Com capacidade para 60 mil pessoas, pouco mais de 30 mil assistiram à cerimónia, que iniciou com o Presidente do Zimbabwe, Emmerson Mnangagwa, a seguir atrás do caixão até ao centro Estádio Nacional de Desportos de Harare.

O caixão, com os restos mortais de Robert Mugabe, foi colocado num pódio decorado com flores para que os chefes de Estado pudessem se despedir dele.

A viúva Grace, os filhos de Robert Mugabe e generais do exército seguiram o cortejo, sob música de uma banda.

“Nós, que permanecemos, continuaremos a ouvir a sua voz rica, corajosa, desafiadora e inspiradora, encorajando-nos e alertando-nos para sermos vigilantes e astutos”, disse Mnangagwa no discurso, sublinhando: “Uma árvore gigante da África caiu.
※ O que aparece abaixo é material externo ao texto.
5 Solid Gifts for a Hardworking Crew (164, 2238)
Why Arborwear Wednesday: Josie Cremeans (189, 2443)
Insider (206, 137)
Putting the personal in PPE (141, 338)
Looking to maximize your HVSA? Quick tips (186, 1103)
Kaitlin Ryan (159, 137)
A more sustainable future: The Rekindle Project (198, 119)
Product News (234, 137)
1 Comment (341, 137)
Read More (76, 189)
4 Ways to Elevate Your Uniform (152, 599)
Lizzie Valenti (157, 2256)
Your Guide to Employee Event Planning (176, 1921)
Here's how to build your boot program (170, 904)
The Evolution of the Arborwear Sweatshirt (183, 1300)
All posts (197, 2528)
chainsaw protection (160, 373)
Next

Hoje a África chora”.

Walter Chidhakwa, que falou em nome da família Mugabe, disse que o antigo Presidente foi “um ícone determinado e inflexível na busca de políticas como a reforma agrária e, mais tarde, o programa de empoderamento económico dos negros”.

Mais de uma dezena de presidentes e antigos chefes de Estado marcaram presença no acto, que também teve a representação de vários países ocidentais e amigos de Harare durante a luta pela indepencência como Cuba e Rússia.

Ramaphosa apupado

Filipe Nyusi, Presidente moçambicano, também participou no funeral de Estado.

Entretanto, o destoar da homenagem a Mugabe aconteceu quando o Presidente sul-africano, Cyril Ramaphosa, preparava-se para discursar.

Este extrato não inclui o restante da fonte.